Same here - none of the rural post offices in my area provide box access after 6pm. The 24/7 access would likely be provided where security cameras are installed - the little offices in my area operate on a shoestring budget so cameras are of the question.

Reply to
AL

sounds like a wonderful town.

s

Reply to
S. Barker

Casing bbq??? WAY too small. 'round these parts we use 500 gallon propane tanks converted to trailer smokers.
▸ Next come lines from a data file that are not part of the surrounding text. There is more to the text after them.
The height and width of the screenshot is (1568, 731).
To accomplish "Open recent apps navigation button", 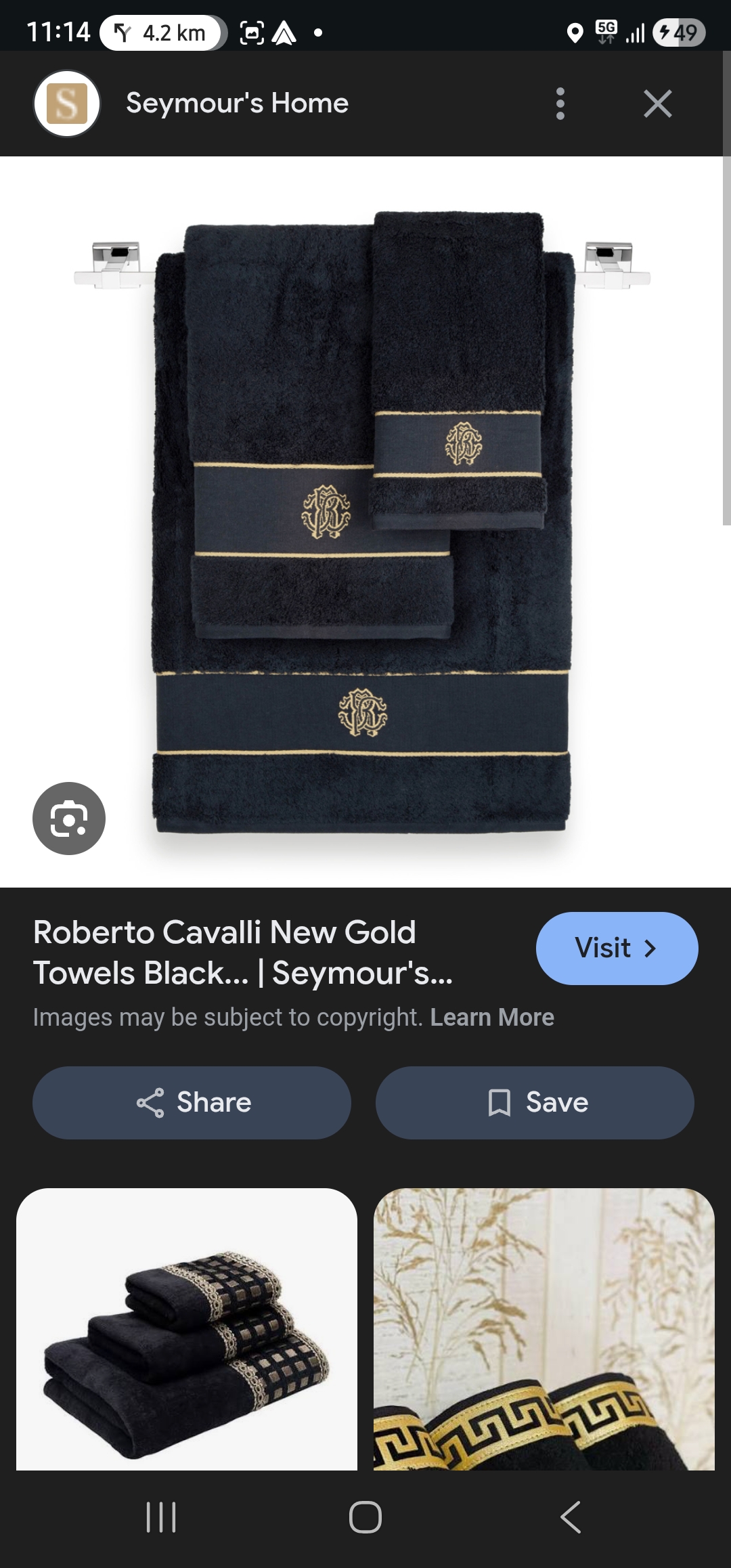I will coord(161,1517).
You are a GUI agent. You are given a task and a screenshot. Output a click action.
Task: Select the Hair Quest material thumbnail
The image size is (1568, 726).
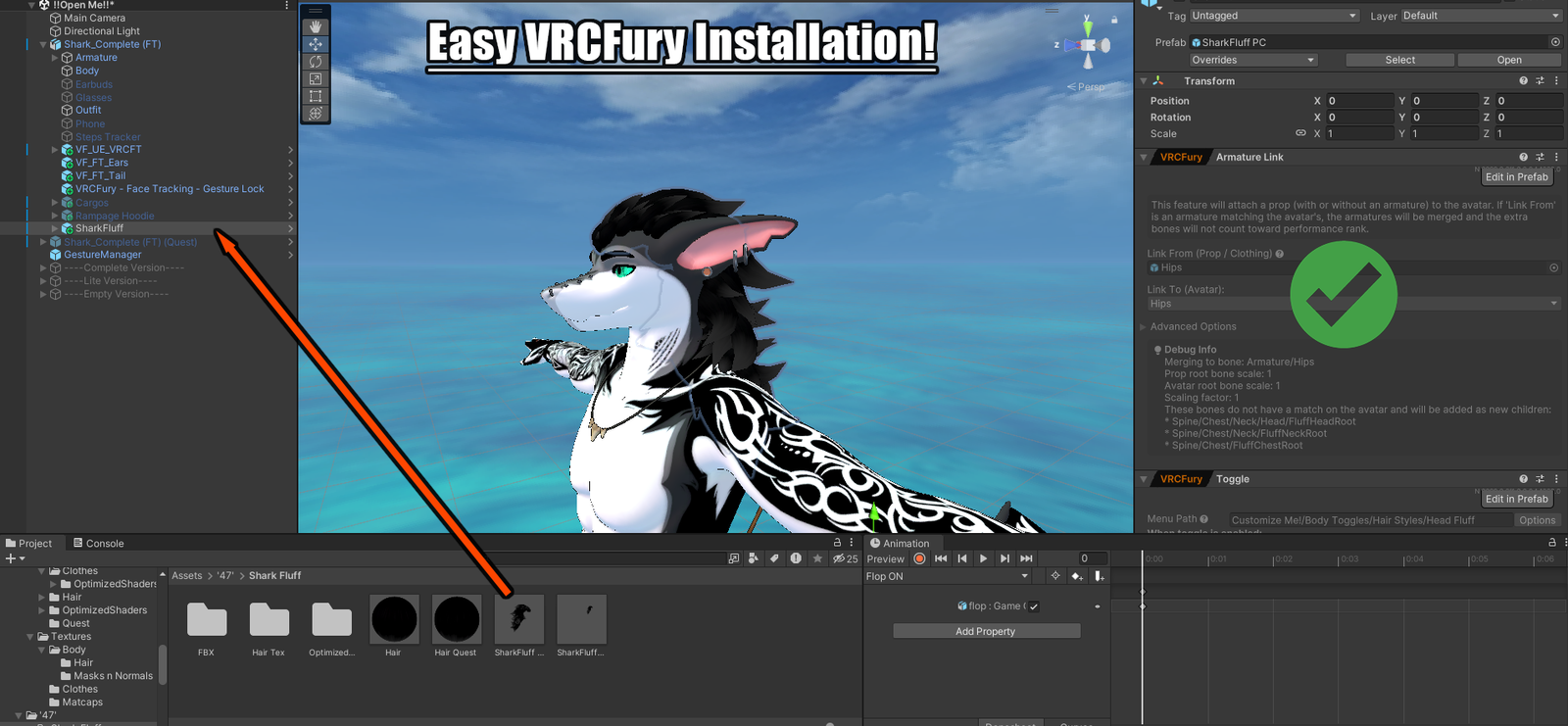[456, 619]
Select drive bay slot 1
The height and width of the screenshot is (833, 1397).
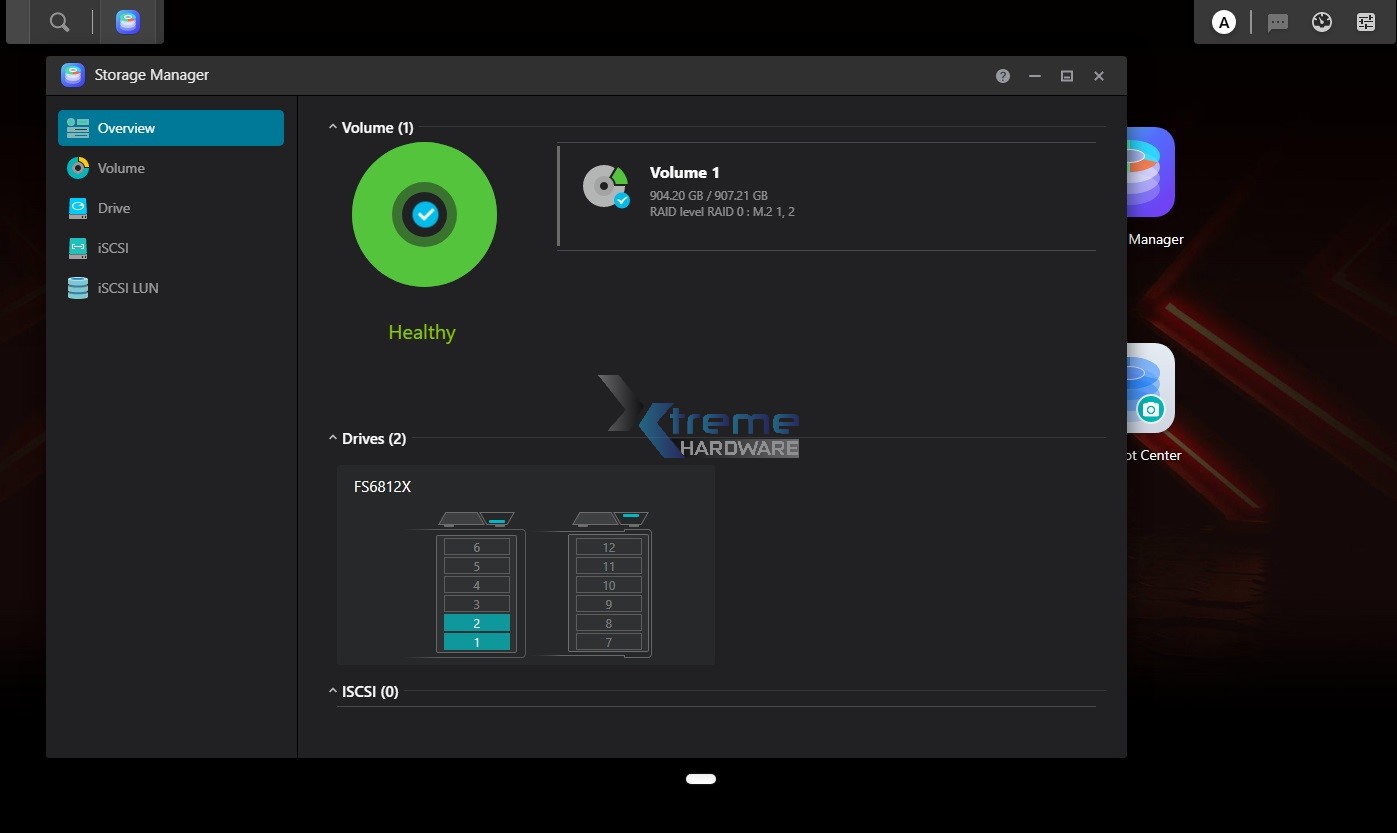click(x=477, y=642)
You can hang a lot of baby backs in a 500 gallon tank.

s

Reply to
S. Barker

[...]

As for the snow-blower, if you coil about a thousand feet of barbed wire around the base and that gets sucked up in the blower's impellers...

Reply to
HeyBub

I do that all the time. I remove anything with my name and stuff the return envelope with papers from another offer. Credit card company may get the offer for cheap car insurance or a coupon for 20¢ off a box of Tampax. Sure, childish maybe but I have to wonder what nasty names the guys in the mailroom call me when they open them.

Reply to
Edwin Pawlowski

Set the box at 47", one inch below the max...

Reply to
Oren

Be aware that the direct mail industry got the regulations changed over 15 years ago to stop most of the liability for those stunts. The return postage limit is capped at something like a dollar. The regs let the post office simply toss overstuffed envelopes, something the sorting machines do with verve. If you want the BRM to actually cost the mail spammer anything then don't over-weight it. Actually, just sending back the empty envelope accomplishes about 85% of your goal of costing them something.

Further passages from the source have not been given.